**THE REQUEST**
Give the records starting at the line containing "FAQs (32, 781)" and ending at the line containing "Specialist - Systems Administrator, Elastic", both included, as a numbered list without blank lines. List only those lines.

Entries for locating text and elements:
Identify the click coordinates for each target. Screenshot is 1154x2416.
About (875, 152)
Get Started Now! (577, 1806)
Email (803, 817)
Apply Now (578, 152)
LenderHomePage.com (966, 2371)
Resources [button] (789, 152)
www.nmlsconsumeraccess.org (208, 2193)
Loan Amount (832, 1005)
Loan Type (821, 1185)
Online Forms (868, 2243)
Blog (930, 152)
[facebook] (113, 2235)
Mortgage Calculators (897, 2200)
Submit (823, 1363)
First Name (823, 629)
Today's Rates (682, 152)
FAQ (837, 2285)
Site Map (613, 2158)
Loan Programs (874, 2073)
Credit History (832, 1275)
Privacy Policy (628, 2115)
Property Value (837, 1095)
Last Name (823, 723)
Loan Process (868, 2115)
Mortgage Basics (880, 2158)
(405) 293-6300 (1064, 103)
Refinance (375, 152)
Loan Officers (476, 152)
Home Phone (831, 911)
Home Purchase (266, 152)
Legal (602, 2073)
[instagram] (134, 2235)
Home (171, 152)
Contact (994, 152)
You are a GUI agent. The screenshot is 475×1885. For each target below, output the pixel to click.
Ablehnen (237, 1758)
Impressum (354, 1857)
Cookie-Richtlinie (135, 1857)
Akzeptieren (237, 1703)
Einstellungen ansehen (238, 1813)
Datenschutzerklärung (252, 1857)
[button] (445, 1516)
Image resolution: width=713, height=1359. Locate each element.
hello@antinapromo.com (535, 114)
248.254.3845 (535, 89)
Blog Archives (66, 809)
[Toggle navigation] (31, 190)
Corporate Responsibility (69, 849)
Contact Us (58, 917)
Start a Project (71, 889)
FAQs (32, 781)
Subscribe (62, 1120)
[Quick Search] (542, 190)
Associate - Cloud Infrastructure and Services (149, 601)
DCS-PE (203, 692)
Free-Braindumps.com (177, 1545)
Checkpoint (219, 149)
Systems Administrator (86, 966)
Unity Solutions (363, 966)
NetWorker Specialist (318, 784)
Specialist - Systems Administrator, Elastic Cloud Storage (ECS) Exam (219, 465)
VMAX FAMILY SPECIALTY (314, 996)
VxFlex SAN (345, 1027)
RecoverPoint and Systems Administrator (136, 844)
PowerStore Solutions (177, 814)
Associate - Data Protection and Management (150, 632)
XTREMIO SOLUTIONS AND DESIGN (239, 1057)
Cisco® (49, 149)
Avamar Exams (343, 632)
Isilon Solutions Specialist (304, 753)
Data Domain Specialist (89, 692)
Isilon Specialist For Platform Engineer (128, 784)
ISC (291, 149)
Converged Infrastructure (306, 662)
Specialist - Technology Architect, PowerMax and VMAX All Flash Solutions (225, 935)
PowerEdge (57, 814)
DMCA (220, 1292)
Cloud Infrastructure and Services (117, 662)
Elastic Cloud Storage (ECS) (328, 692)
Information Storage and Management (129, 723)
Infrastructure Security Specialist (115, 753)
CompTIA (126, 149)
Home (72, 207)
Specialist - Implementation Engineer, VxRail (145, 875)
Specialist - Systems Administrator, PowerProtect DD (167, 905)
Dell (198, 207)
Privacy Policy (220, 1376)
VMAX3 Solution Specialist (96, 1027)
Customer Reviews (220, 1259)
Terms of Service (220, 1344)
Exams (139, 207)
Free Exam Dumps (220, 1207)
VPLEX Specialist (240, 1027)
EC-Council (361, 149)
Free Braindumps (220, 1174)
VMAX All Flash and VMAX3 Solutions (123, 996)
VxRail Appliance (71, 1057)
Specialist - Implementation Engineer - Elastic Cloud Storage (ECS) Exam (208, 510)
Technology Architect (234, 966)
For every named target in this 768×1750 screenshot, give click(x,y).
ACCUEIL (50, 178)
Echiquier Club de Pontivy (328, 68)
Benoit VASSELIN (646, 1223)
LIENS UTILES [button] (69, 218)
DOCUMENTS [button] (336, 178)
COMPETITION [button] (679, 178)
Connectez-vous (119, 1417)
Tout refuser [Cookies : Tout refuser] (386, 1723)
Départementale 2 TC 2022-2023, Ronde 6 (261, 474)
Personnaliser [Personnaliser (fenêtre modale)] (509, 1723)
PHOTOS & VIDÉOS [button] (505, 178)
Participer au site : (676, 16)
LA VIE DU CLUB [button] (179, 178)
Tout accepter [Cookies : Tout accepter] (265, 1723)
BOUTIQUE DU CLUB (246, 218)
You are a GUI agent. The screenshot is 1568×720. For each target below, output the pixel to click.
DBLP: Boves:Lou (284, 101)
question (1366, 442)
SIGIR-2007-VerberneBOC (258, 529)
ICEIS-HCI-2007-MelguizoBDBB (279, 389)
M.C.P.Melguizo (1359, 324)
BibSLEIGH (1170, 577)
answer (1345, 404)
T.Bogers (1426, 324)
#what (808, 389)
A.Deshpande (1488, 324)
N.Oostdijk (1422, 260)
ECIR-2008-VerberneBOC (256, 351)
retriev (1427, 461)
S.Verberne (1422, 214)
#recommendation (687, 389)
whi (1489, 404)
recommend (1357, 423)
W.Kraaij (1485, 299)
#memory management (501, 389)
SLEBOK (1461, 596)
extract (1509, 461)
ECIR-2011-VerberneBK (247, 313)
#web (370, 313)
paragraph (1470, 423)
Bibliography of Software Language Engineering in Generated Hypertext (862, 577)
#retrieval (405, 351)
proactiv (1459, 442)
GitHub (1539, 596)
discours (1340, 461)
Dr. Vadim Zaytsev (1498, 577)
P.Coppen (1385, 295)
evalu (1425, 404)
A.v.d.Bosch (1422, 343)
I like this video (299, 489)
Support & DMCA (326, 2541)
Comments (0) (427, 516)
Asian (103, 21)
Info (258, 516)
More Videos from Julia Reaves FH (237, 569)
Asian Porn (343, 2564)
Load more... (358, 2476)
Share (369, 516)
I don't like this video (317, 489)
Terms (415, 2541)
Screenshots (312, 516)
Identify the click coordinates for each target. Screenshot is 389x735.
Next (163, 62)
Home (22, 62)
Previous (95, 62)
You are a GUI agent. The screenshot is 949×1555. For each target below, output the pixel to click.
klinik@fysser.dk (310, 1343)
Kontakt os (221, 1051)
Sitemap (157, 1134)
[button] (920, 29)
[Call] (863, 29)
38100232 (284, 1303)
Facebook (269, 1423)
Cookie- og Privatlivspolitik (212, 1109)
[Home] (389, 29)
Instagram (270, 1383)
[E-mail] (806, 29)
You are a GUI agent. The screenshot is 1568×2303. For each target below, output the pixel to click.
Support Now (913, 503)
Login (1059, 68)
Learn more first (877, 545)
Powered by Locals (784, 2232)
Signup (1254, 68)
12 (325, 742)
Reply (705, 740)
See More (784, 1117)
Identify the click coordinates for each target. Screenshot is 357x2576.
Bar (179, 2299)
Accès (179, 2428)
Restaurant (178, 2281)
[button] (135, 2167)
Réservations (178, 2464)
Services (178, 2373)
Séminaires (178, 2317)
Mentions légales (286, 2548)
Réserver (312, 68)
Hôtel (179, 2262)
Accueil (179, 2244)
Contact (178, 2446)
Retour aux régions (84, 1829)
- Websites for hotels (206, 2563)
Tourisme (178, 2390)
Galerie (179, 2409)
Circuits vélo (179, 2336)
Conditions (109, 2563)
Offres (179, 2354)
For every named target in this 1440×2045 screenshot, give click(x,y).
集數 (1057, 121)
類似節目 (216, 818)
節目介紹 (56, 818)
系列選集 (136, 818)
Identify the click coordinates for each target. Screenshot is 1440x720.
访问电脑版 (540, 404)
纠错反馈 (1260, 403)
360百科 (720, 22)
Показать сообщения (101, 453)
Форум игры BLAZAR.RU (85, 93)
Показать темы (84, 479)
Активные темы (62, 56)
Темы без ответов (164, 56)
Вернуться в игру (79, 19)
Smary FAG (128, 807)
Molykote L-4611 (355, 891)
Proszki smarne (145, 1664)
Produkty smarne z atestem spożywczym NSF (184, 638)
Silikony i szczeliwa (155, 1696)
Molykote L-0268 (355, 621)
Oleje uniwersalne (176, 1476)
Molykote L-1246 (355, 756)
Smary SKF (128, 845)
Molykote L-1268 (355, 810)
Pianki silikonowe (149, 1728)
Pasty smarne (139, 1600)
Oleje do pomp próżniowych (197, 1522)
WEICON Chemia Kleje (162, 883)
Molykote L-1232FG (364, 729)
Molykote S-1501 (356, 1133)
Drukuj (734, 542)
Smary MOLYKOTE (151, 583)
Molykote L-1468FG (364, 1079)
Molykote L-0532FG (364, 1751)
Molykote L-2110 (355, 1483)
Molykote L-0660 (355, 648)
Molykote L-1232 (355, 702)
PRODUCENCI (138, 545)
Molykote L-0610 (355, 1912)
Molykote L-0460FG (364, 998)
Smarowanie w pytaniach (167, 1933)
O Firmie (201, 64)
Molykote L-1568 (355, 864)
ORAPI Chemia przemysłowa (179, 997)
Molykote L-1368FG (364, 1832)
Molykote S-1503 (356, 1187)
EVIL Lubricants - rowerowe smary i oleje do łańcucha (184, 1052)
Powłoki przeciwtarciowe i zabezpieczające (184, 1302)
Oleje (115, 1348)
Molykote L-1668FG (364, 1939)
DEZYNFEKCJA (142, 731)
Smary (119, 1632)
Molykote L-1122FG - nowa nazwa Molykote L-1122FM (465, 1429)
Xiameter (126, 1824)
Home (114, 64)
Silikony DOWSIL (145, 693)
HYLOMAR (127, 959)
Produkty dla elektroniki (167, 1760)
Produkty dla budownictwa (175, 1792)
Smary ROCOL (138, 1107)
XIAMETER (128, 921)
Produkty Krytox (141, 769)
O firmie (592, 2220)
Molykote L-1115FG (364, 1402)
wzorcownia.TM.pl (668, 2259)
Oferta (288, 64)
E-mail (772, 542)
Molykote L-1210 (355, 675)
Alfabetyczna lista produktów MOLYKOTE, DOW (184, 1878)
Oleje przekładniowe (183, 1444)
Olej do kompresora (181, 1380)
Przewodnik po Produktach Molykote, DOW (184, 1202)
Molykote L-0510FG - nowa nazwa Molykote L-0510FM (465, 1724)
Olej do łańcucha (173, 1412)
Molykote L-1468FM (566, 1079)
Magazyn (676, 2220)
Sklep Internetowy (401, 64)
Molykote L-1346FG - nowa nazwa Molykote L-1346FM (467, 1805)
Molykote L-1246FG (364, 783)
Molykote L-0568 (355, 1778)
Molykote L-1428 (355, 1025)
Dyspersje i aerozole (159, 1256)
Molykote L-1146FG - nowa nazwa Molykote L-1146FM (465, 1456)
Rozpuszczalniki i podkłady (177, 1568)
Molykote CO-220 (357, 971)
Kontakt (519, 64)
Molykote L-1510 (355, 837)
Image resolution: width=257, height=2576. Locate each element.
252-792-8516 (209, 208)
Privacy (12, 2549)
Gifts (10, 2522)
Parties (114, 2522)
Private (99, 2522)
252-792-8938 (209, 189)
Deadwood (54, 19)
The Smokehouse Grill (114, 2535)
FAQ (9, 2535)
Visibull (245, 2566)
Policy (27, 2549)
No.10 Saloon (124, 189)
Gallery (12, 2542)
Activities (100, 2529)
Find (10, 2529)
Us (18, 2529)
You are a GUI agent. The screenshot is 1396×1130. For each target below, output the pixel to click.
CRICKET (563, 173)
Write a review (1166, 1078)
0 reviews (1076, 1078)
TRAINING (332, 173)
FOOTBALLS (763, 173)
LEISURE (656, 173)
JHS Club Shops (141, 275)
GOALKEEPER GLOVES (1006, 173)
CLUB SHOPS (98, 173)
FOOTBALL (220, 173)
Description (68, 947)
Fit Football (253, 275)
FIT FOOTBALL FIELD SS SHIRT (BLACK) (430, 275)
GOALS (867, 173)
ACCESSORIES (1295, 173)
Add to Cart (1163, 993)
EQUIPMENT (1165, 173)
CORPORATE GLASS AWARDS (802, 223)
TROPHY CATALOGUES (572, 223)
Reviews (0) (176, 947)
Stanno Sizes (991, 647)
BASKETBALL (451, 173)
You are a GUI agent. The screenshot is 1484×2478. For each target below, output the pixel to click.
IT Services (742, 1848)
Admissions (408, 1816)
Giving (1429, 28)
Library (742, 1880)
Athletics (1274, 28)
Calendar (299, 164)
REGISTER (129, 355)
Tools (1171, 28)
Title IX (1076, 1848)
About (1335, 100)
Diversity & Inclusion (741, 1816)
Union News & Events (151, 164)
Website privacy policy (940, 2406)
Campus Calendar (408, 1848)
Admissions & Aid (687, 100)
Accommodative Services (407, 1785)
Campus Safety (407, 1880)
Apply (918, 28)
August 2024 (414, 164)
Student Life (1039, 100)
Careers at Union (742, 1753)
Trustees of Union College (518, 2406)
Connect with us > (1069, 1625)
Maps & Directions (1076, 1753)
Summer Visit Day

**THE SOLUTION**
1. FAQs (32, 781)
2. Subscribe (62, 1120)
3. [Quick Search] (542, 190)
4. Associate - Cloud Infrastructure and Services (149, 601)
5. DCS-PE (203, 692)
6. Free-Braindumps.com (177, 1545)
7. Checkpoint (219, 149)
8. Systems Administrator (86, 966)
9. Unity Solutions (363, 966)
10. NetWorker Specialist (318, 784)
11. Specialist - Systems Administrator, Elastic Cloud Storage (ECS) Exam (219, 465)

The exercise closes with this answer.